I recognize this post is probably two years too late, but I’ve recently been working on resurrecting a WPMu site that was offline for a year and a half. In the effort to get it back online I had to update it to the most recent version of Multisite which came with a few issues. I’m gonna outline those issues and how I fixed them in hopes it helps anyone else who stumbles upon this post in need of some advice.
Once I updated the old WPMu files to the latest version of WordPress the public facing site was blank because the theme was 5 years old, but I could login to the Dashboard area—which was amazing to me. What I saw once I logged into the Dashboard was the following:
You’ll notice a few things:
- The dashboard admin bar is borked and showing up as a list
- There is no panel for plugins
- There is no access to the Network Admin
- No access to themes (you can’t see this, but pretend you can š )
I fixed the theme issue by making the default theme in the wp-config file TwentyTen:
define('WP_DEFAULT_THEME', 'twentyten');
But I couldn’t figure out why the Network Admin was missing, I had put the
define('WP_ALLOW_MULTISITE', true);
in wp-config, but still no go. I got on Twitter and asked around—which I think might come across badly when I impose on the proximity of the genius of @andrea_r, I do apologize—and was pointed to the fact that there’s an issue with this install not recognizing the admin as the Network admin for the multisite. Which, in turn, would explain why I couldn’t access plugins, themes, or the admin menu: It’s elementary, Watson! I’ve been out of the hacking game for far too long, I am getting soft. This was confirmed when I went to siteurl.com/wp-admin/network and got the following error:
You do not have sufficient permissions to access this page.
Anyway, a post on the forum by Andrea about this issue (which I can’t find now, damn it) led me to the solution. She recommended the person having the issue look in the wp_sitemeta for the site_admins table. Her recommendations was along some other thread, but what I noticed were these crazy slashes cutting up the fields (as Boone suggested, it was like a bad slasher film š ).

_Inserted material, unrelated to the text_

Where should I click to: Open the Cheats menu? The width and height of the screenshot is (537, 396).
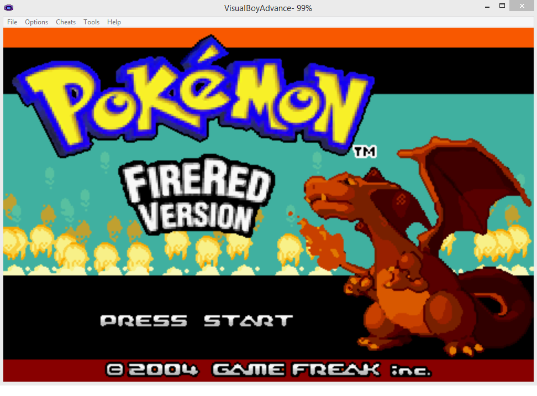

The site_admins table looked like this:
a:2:{i:0;s:5:\"admin\";i:2;s:8:\"gcampbel\";}
When I removed the errant slashes…
a:2:{i:0;s:5:"admin";i:2;s:8:"gcampbel";}
…my issues were solved. I actually had to clean up slashes that were in the Allowed Themes table as well as a few others. I have to believe that this issue is a hold over from a database issue I had on ELS Blogs when WPMu 1.2.5a to WPMu 1.3 converted text-encoding from latin to UTF-8. I had all kinds of issues with ELS Blogs in this regard, I blogged them here, and I believe this issue is probably going to be extra rare given how old school and particular this issue is—but what can you do? Old habits die hard.